Nenne alle Personen, die im Lesetext mit Namen erwähnt werden.

▶ [Lesetext]
--

Die Piper-Verlegerin Felicitas von Lovenberg über den Roman »Morgen, morgen und wieder morgen« von Gabrielle Zevin:
»Zevin macht keinen ihrer Protagonisten zum Helden, sondern zeigt jeden eingebettet in seine Zwänge, Sehnsüchte und Vorstellungen.«
Unbedingt empfehlen möchte ich den Roman »Morgen, morgen und wieder morgen« von Gabrielle Zevin. Das Buch ist mir immer wieder begegnet, und ich muss gestehen, dass ich alle Zeichen, die sagten, dieses Buch solltest du lesen, viel zu lange ignoriert habe. Die Scouts, die im Verlagsgeschäft eine große Rolle spielen, hatten begeisterte Lektüreeinschätzungen dazu, dann erschien der Roman im vergangenen Jahr in den USA, erntete hervorragende Kritiken und wurde zum Bestseller. Im Frühjahr dann kam er auf Deutsch, übrigens sehr gut übersetzt von Sonia Bonné, und war im Gespräch – und ich wachte endlich auf.

--

▶ [Datensätze]

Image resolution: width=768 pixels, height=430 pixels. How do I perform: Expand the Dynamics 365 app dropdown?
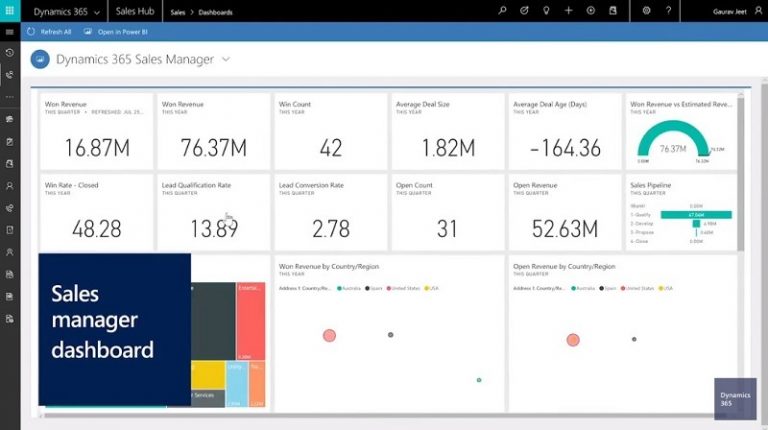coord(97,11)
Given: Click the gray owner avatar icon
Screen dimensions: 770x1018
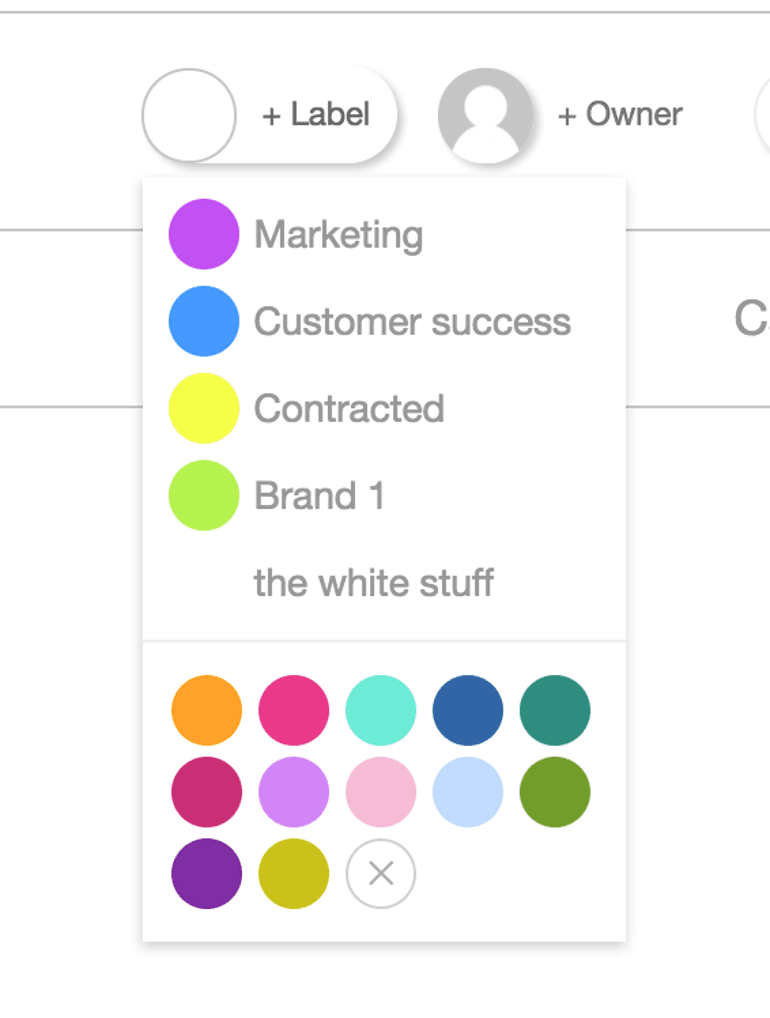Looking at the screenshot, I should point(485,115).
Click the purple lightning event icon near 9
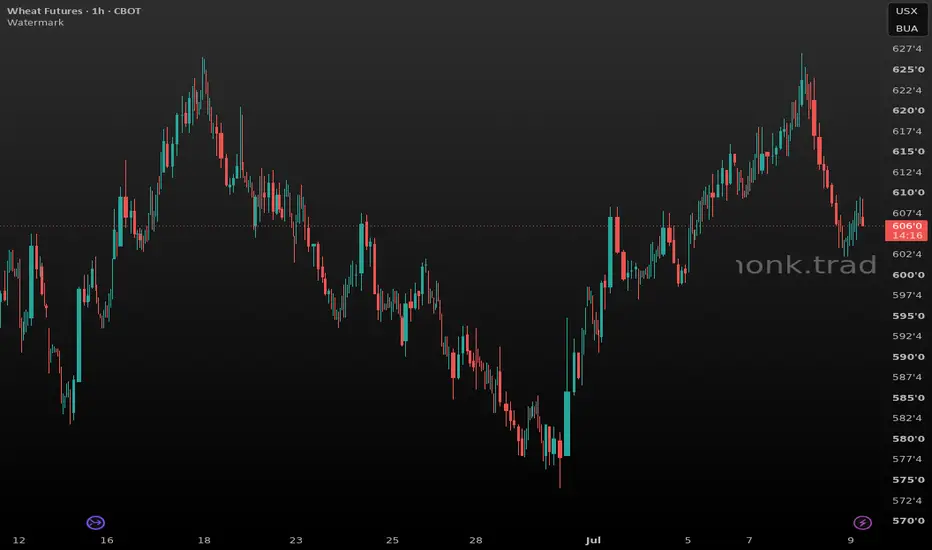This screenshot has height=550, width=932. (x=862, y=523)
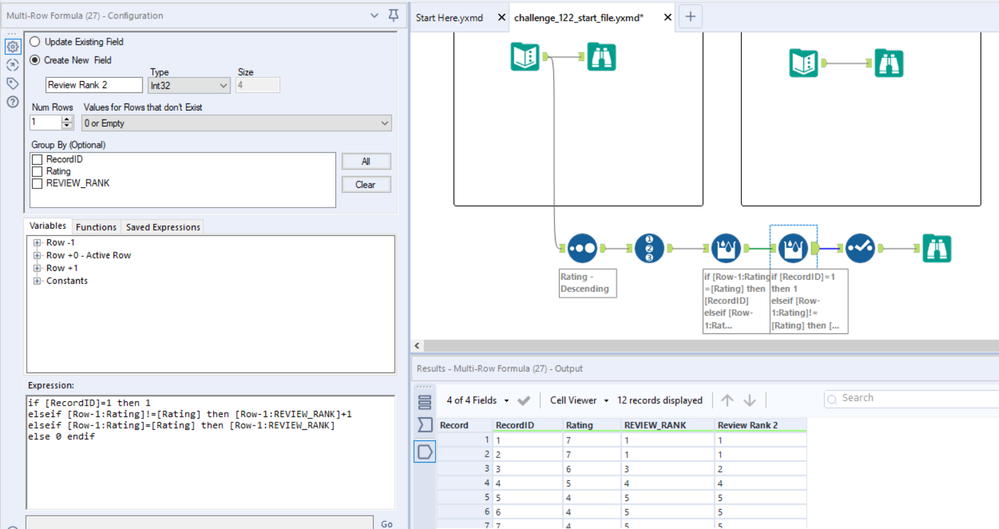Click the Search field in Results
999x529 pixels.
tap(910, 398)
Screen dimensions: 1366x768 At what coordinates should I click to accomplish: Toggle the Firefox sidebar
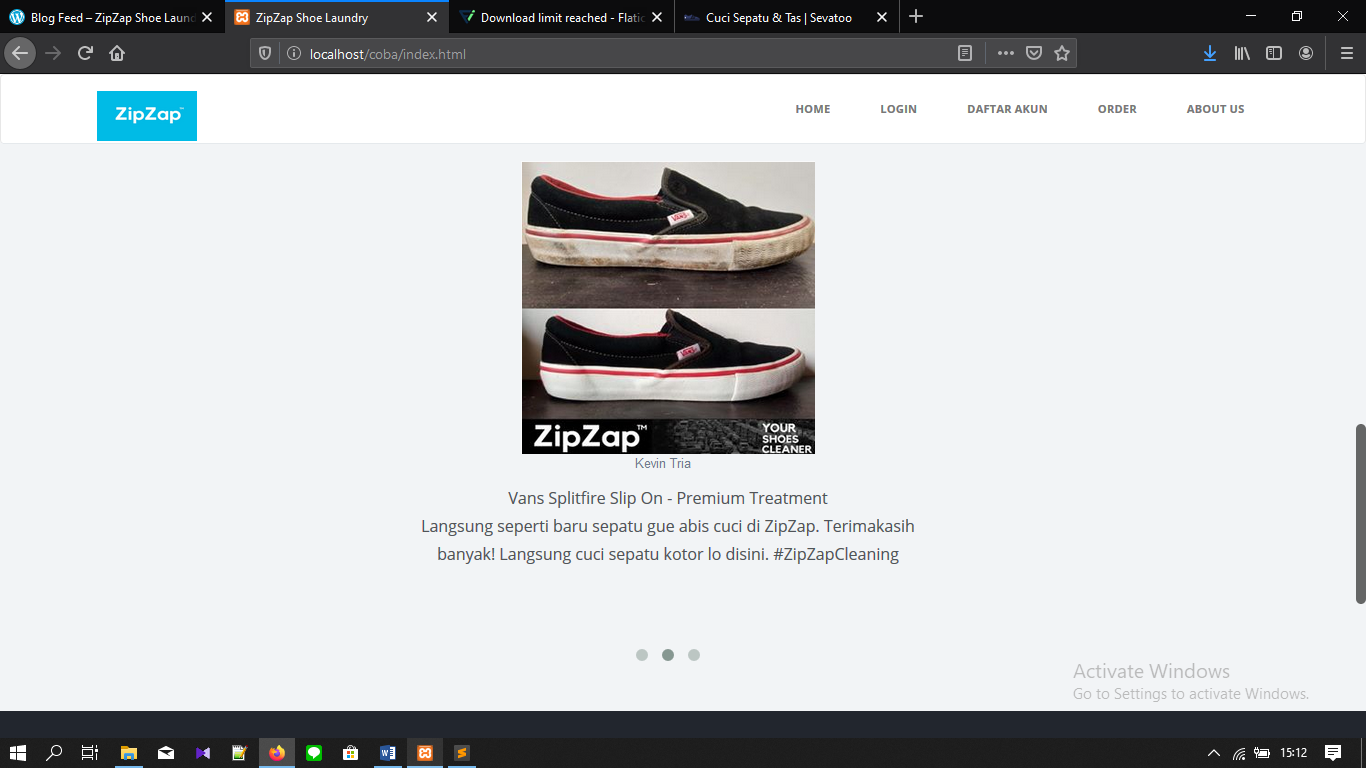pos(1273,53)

--

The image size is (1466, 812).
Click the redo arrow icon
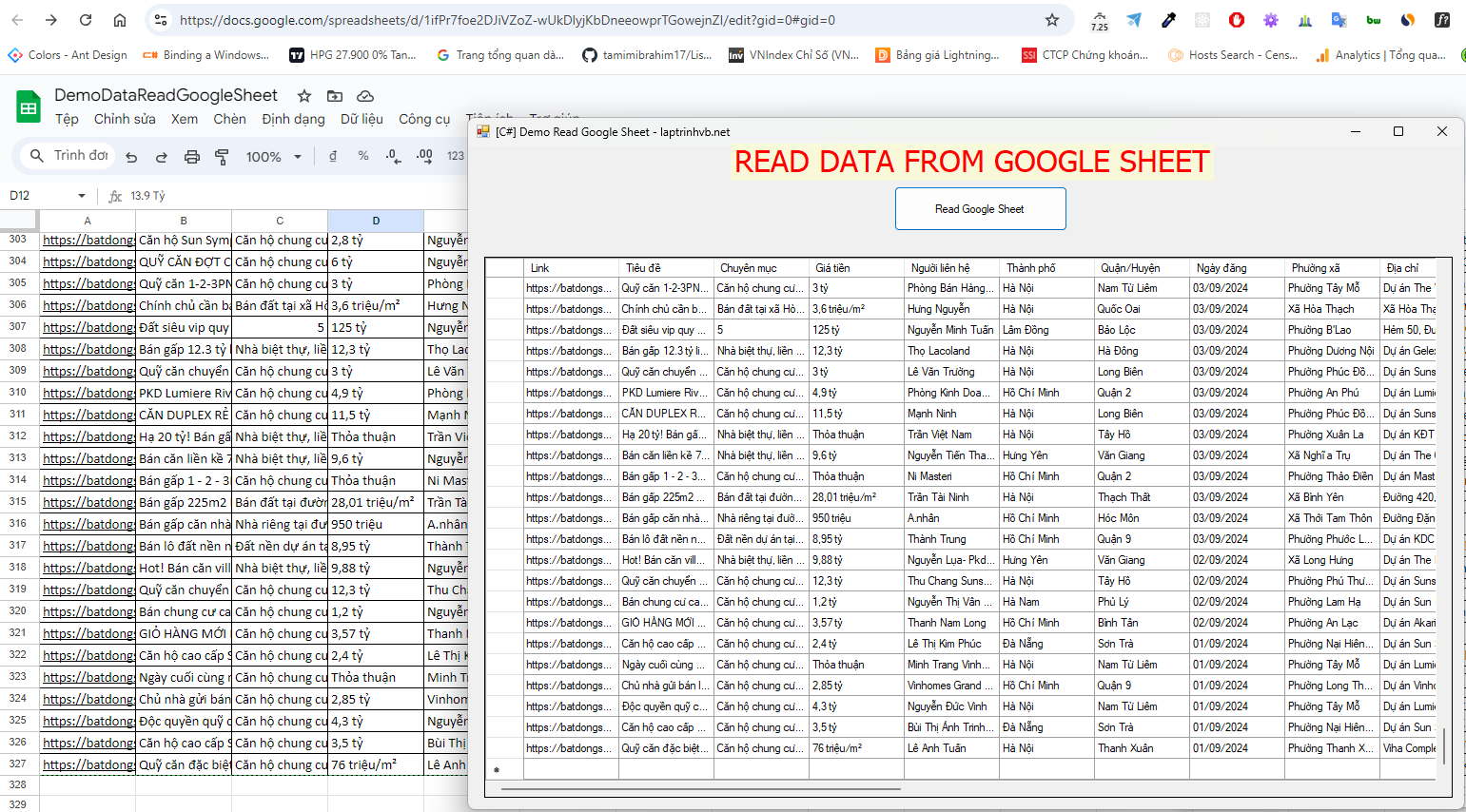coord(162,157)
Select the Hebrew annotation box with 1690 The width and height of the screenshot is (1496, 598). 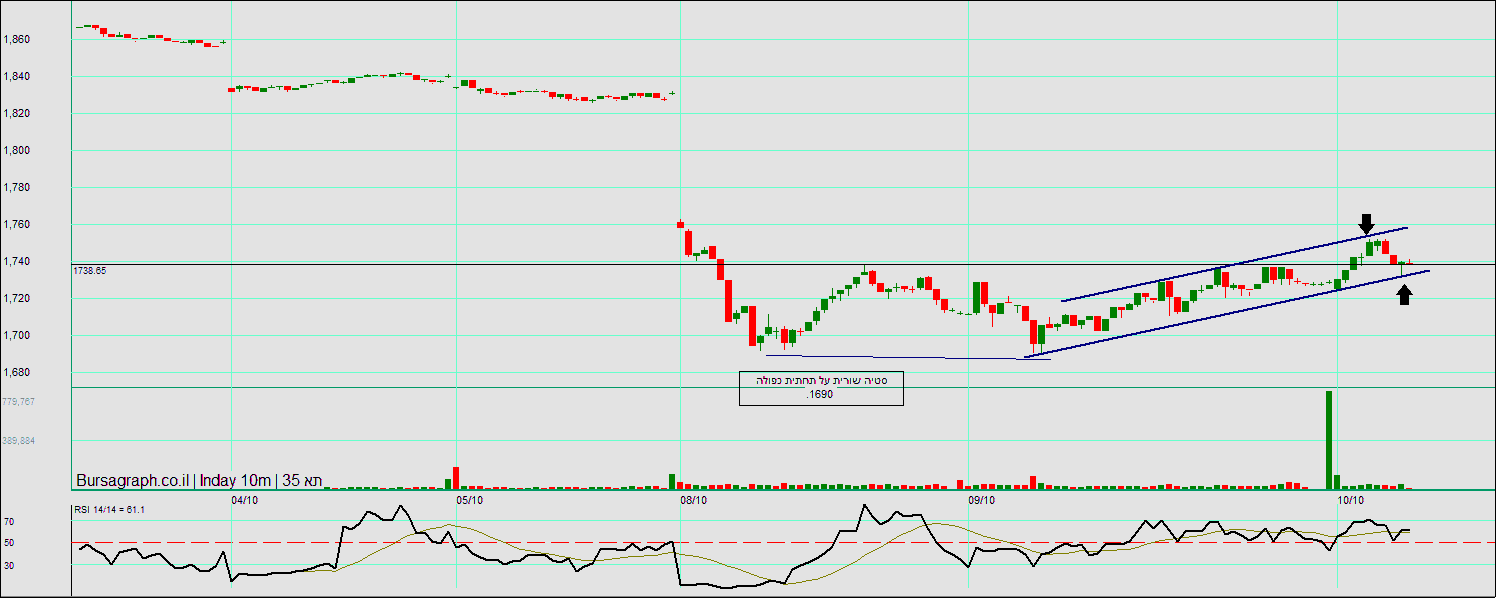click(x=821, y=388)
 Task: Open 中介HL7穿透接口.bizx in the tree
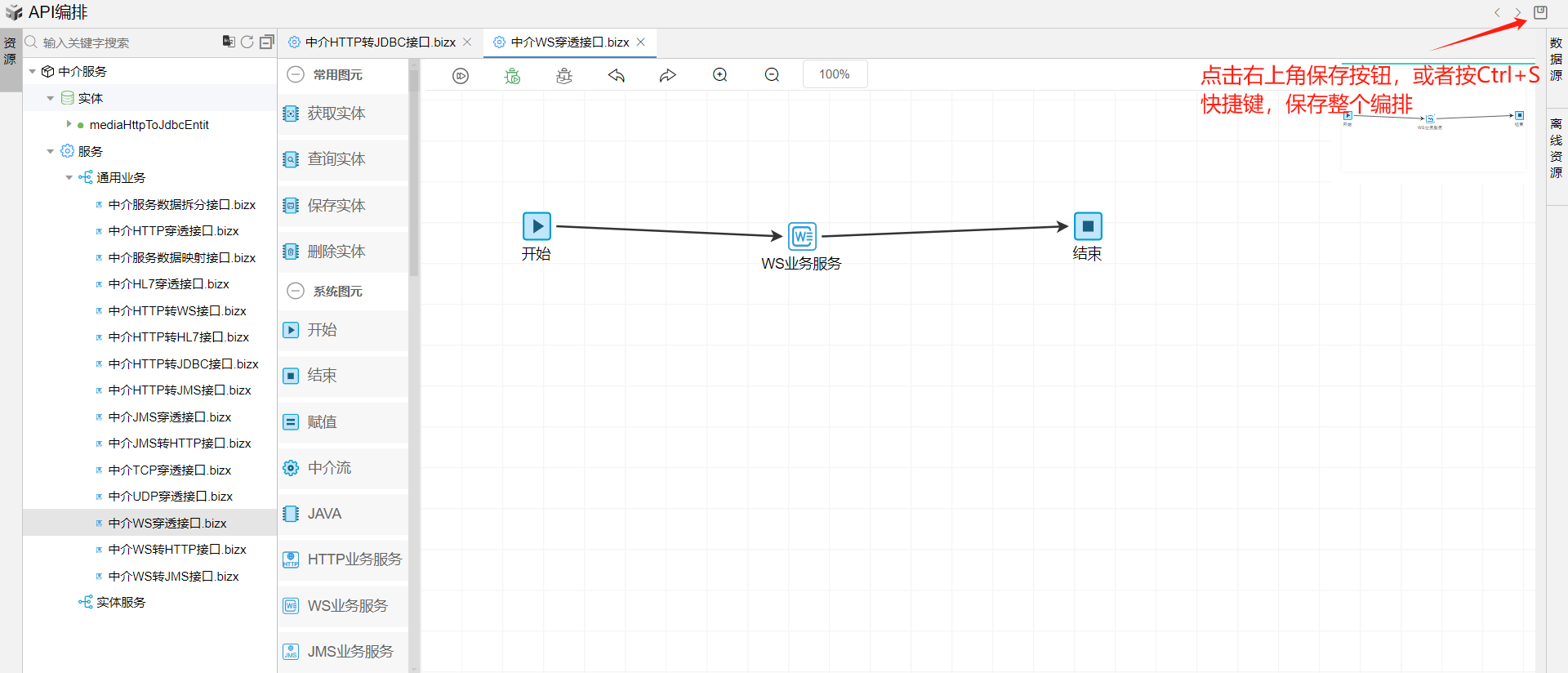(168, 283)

--

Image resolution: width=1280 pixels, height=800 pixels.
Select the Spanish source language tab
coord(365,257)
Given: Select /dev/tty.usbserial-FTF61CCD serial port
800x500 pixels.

--

▶ [Lösung]
Felicitas von Lovenberg, Gabrielle Zevin, Sonia Bonné